Stored records
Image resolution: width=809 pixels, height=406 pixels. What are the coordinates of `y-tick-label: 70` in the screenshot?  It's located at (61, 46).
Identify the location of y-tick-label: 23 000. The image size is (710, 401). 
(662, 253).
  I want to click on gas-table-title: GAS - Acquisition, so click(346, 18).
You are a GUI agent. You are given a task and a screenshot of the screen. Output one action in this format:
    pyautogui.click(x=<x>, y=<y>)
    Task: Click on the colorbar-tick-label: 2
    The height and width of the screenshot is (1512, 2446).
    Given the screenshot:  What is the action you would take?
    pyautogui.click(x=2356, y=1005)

--

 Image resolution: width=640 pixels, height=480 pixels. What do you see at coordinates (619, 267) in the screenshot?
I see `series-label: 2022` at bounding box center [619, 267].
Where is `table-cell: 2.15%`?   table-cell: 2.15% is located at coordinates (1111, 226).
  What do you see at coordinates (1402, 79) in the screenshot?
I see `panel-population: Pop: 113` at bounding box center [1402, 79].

* * *

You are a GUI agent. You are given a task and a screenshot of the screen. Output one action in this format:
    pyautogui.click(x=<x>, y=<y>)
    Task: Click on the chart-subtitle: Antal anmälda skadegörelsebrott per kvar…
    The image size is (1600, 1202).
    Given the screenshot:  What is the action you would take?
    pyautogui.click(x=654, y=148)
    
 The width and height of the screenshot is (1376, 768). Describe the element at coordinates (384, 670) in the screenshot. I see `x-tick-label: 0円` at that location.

## Work instruction:
Pick out every line in the records above that contains the string "location", matching case exactly, and copy each one.

## Answer box:
Identify the location of y-tick-label: 23 000. The image size is (710, 401). 
 The width and height of the screenshot is (1376, 768). Describe the element at coordinates (384, 670) in the screenshot. I see `x-tick-label: 0円` at that location.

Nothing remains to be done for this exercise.